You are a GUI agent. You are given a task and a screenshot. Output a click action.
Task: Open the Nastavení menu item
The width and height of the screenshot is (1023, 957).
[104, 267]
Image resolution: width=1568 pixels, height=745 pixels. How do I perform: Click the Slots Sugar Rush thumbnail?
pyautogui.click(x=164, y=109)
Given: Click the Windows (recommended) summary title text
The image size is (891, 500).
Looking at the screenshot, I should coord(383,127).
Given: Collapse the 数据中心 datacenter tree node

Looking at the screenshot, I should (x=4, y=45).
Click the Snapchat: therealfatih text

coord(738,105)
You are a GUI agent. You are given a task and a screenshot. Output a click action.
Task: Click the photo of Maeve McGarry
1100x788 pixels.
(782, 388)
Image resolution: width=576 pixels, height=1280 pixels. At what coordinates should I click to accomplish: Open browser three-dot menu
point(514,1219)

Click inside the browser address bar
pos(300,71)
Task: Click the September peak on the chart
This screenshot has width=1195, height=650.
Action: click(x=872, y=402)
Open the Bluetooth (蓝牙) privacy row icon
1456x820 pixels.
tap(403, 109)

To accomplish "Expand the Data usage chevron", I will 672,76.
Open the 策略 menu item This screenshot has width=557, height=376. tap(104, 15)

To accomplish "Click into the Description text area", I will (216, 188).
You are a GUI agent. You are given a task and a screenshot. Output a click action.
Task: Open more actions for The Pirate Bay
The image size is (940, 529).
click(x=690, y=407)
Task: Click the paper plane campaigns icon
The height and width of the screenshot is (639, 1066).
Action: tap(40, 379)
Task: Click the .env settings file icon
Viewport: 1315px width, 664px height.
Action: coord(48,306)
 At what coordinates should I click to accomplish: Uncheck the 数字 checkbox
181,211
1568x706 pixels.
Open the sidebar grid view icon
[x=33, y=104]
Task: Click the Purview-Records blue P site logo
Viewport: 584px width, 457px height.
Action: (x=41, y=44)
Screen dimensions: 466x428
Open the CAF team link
==========
Assigned task:
What is the number of lines in the records that contain "item"? Answer with it alone.

Result of the exercise:
2